L’Office européen submergé, les délais d’examen s’allongent.

Trop de brevets, pas assez de monde : l’Office européen des brevets (OEB), chargé d’accorder ou non les titres de propriété industrielle pour 27 États, étouffe, et les délais d’examen s’allongent à 50 mois en moyenne. Une durée que le Français Alain Pompidou, à la tête de l’OEB depuis le 1er juillet, a promis hier de réduire à 36 mois, sans pour autant préciser comment. «C’est une bonne nouvelle», estime le conseil en propriété industrielle Luc Santarelli, qui souligne que tant qu’un brevet n’a pas été officiellement attribué «les entreprises sont dans l’incertitude».

Grosse machine de 5 500 salariés et un milliard d’euros de budget, l’OEB, installé à Munich, n’est pas épargné par la frénésie mondiale de brevets. En 2003, 161 000 demandes ont été déposées, contre 80 000 en 1995, soit une augmentation de 100 % en huit ans. Au premier semestre 2004, l’office a reçu 86 000 demandes, soit +7 % par rapport à l’an dernier. Malgré des embauches importantes ces dernières années, les examinateurs chargés de jauger si une invention mérite un monopole de vingt ans sont débordés, et le retard s’accumule.

A cette explosion, plusieurs raisons. Primo, le champ des inventions susceptibles d’être brevetées s’est élargi ces dernières années. L’OEB accorde désormais des brevets sur le vivant et sur les logiciels, une évolution critiquée par nombre d’entreprises ou d’économistes, qui craignent un étouffement de la recherche à force de privatiser toute forme de connaissance. Deuzio, certains pays traditionnellement peu friands de brevets  comme la France  s’y mettent.
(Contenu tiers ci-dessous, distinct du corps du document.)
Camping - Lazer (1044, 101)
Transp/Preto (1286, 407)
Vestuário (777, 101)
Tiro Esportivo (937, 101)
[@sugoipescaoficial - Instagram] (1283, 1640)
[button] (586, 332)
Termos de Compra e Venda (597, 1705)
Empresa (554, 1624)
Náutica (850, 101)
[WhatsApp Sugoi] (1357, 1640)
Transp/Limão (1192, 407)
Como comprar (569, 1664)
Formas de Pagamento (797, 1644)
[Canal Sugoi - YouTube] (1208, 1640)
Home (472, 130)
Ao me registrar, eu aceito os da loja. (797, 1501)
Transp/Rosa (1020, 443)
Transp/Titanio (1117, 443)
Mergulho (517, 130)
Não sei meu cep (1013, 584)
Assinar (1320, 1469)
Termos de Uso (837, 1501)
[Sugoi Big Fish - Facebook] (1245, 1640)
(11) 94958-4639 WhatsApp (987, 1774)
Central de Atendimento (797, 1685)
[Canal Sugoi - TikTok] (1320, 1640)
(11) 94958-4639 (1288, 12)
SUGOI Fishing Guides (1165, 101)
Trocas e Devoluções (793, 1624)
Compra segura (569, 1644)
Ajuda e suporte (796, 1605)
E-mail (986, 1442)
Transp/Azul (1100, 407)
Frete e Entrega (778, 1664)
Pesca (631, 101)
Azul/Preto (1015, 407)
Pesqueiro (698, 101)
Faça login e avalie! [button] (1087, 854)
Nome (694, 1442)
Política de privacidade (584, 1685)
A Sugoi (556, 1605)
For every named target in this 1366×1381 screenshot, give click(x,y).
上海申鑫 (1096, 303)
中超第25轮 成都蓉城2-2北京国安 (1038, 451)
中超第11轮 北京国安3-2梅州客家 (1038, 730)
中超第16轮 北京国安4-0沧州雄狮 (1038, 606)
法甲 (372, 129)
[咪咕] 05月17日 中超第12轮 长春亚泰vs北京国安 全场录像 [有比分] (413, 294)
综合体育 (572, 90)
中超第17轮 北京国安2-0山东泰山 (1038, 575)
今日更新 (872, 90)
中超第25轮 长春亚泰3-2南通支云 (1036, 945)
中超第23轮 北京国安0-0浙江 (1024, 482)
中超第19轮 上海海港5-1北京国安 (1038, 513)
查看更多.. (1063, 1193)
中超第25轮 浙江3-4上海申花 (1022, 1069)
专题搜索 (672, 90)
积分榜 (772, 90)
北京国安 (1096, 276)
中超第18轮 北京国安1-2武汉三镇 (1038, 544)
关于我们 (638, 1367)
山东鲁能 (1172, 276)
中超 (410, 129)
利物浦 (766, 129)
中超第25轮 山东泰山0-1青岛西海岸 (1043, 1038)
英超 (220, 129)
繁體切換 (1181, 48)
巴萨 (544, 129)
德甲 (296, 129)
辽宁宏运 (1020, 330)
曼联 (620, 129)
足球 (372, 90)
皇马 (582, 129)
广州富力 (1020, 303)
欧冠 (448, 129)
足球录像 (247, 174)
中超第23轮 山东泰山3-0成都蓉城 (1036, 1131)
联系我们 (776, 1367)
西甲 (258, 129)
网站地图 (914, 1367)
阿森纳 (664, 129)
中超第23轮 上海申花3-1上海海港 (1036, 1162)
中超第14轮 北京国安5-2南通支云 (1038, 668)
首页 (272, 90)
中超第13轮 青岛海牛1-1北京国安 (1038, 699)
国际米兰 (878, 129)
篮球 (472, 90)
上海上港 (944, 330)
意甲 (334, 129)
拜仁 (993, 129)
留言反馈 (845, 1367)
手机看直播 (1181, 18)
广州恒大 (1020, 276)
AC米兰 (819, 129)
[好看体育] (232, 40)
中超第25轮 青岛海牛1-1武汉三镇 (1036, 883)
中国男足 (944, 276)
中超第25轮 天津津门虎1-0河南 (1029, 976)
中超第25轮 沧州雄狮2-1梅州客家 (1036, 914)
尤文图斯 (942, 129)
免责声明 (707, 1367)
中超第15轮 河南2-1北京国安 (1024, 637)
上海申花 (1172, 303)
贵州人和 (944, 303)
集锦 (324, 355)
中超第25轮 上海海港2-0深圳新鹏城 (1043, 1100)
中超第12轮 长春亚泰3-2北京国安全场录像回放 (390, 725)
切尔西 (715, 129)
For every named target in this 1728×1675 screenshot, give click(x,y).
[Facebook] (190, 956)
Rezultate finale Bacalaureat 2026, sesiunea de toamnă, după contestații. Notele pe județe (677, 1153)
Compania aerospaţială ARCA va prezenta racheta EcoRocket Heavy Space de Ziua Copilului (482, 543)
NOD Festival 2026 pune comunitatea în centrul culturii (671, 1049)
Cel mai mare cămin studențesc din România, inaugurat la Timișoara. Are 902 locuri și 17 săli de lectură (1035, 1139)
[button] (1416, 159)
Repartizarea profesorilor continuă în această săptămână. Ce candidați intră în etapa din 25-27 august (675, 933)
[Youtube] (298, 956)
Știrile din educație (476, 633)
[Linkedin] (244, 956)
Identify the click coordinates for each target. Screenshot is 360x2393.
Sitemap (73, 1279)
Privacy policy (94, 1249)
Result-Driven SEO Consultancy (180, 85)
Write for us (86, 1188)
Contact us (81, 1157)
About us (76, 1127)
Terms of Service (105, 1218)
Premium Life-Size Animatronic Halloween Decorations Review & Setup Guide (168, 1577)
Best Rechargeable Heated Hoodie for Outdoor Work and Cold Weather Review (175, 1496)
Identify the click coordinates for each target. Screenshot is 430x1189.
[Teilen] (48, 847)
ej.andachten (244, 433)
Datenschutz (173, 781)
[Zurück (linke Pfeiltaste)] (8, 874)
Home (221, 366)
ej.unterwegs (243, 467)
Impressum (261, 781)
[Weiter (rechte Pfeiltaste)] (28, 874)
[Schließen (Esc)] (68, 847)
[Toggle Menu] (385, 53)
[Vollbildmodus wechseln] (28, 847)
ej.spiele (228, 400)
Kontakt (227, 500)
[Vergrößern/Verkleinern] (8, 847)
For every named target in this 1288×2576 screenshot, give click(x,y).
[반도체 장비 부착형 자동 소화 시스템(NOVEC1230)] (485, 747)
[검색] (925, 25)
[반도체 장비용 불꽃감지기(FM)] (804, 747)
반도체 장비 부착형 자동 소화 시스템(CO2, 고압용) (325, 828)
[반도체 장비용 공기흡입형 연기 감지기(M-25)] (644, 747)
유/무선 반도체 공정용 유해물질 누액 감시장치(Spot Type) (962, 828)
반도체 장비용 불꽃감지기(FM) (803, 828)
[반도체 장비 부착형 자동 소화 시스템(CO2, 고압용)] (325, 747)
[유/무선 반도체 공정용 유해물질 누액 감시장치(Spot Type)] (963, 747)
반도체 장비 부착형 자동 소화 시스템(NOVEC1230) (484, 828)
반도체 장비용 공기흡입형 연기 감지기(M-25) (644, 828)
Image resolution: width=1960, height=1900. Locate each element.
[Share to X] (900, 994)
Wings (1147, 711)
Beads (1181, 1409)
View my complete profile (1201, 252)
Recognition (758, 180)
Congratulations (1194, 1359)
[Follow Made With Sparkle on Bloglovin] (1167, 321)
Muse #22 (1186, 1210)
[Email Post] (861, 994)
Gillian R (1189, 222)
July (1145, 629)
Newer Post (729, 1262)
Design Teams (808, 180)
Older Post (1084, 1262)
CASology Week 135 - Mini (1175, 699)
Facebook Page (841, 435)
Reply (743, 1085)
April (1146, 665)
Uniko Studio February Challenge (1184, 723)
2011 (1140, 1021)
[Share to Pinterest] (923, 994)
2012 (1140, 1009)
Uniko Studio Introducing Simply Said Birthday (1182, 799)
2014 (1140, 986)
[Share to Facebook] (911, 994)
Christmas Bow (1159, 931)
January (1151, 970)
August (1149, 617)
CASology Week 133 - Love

Enfin, «les entreprises se rendent compte que la propriété industrielle est une arme stratégique, et elles font des guerres de positions», explique Luc Santarelli. Autrement dit : nombre de firmes  notamment dans les télécoms, l’informatique ou la pharmacie  déposent un maximum de brevets afin de bloquer la route aux concurrents. Et finissent par engorger l’OEB, au détriment de tout le monde, comme le remarque Luc Santarelli : «Pour certaines inventions à l’obsolescence rapide de quatre à cinq ans, comme un gadget à la mode, ça vous fait une belle jambe d’avoir un brevet au bout de quatre ans.»